A Night of Philosophy in Mykonos – Symposion on Love
September 5, 2017, 9pm
To justify this topic of conversation submitted to the other banqueters, Eryximachus claimed that “no one ever down to the present day has ventured worthily to hymn Eros”, and that it was about time to “adorn the god”. With this in mind, I proposed to eight philosophers and artists and musicians to participate in a traditional Greek symposion, not only for the classic reference to Plato, because the event was to take place in Greece, but also because I thought, like Eryximachus in his time, that Love is quite a neglected subject today.
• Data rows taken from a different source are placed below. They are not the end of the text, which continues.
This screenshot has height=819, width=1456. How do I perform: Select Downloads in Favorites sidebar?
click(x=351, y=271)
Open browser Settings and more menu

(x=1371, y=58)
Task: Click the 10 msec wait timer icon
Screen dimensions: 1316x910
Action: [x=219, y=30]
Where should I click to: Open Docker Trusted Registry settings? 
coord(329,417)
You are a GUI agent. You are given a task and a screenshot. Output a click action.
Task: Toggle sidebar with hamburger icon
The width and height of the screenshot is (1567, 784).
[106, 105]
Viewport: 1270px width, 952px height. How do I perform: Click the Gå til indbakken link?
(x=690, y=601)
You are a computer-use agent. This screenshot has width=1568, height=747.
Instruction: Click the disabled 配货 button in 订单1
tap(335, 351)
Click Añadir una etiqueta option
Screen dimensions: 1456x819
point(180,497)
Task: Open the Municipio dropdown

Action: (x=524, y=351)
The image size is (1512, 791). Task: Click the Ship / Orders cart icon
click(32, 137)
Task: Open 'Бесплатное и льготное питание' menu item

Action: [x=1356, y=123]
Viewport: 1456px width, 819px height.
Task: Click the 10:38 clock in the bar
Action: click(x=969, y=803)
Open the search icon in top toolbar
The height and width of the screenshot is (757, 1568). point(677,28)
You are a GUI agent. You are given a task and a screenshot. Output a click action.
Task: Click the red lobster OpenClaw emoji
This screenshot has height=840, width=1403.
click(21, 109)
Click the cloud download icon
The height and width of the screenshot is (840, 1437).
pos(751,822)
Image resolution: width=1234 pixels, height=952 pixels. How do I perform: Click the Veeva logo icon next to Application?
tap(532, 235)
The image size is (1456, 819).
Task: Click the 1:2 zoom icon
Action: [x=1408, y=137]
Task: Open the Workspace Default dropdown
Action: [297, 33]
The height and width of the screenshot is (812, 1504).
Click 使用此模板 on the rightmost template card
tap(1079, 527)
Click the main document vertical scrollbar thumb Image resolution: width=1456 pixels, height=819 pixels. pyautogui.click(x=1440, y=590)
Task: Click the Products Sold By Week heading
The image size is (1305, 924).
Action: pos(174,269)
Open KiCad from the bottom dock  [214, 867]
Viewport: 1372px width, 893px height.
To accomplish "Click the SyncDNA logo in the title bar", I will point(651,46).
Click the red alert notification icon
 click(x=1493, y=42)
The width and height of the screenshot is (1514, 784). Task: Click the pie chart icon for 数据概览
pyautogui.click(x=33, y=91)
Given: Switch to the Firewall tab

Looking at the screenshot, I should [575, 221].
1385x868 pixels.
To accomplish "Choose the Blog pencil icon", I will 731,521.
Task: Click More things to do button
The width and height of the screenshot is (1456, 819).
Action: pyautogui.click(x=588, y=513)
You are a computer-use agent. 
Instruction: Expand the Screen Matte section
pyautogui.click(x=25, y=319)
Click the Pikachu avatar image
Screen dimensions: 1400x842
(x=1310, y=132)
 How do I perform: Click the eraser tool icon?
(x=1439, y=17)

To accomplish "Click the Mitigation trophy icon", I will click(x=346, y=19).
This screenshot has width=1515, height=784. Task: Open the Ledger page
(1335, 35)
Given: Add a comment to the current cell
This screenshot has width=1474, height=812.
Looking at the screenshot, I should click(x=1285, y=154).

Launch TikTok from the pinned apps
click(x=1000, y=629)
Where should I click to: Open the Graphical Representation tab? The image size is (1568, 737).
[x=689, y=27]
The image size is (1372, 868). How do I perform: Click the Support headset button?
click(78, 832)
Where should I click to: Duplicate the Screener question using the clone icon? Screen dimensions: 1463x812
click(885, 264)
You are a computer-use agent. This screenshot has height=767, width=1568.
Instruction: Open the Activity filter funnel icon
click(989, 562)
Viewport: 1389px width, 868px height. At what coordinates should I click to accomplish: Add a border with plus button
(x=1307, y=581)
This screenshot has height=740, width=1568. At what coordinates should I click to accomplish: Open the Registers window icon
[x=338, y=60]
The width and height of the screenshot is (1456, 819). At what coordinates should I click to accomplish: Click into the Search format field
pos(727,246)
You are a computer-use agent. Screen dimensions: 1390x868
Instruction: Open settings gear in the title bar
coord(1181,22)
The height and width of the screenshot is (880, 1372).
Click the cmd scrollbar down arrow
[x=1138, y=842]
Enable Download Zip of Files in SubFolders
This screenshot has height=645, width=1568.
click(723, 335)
Maybe it is a consequence of the illusion, we all share, that we know it too well after centuries of western philosophy, literature and visual arts having produced so many stories, so many images, of divine love, of courtly love, of romantic love, of hollywood love, after so many centuries conveying a certain idea that to love is to give, giving thus the theoretical privilege to Agape over Eros, and, in so doing, leaving us today with the real difficulty to recognize or know what Love is, and where it is in a contemporary world not really adequately characterized by an Agape impulse. Today Love seems everywhere and nowhere – and hence perhaps even more difficult to talk about, to philosophize about, to define, than 25 centuries ago when it was obvious that Love was a God, and his name was Eros. But could it be possible that the situation today is quite the opposite? Have we been celebrating Love all too much and for too long?
25 centuries ago, the philosopher portrayed by Plato, after signalling to the others his atopia (loosing himself easily in meditation), claims against all odds to “know nothing except the things of love”, facing the poets and the specialists of medical, social and religious speeches. Consequently, 25 centuries later, in Mykonos, Grece, it is a great privilege to be able to gather philosophers to reclaim the privilege and love of speeches, to raise this question again in such a context offered by an artistic manifestation (Mykonos Biennale) and hosted by Lydia Venieri, visual artist, to experience that possibly philosophers still “know nothing except the things of love”.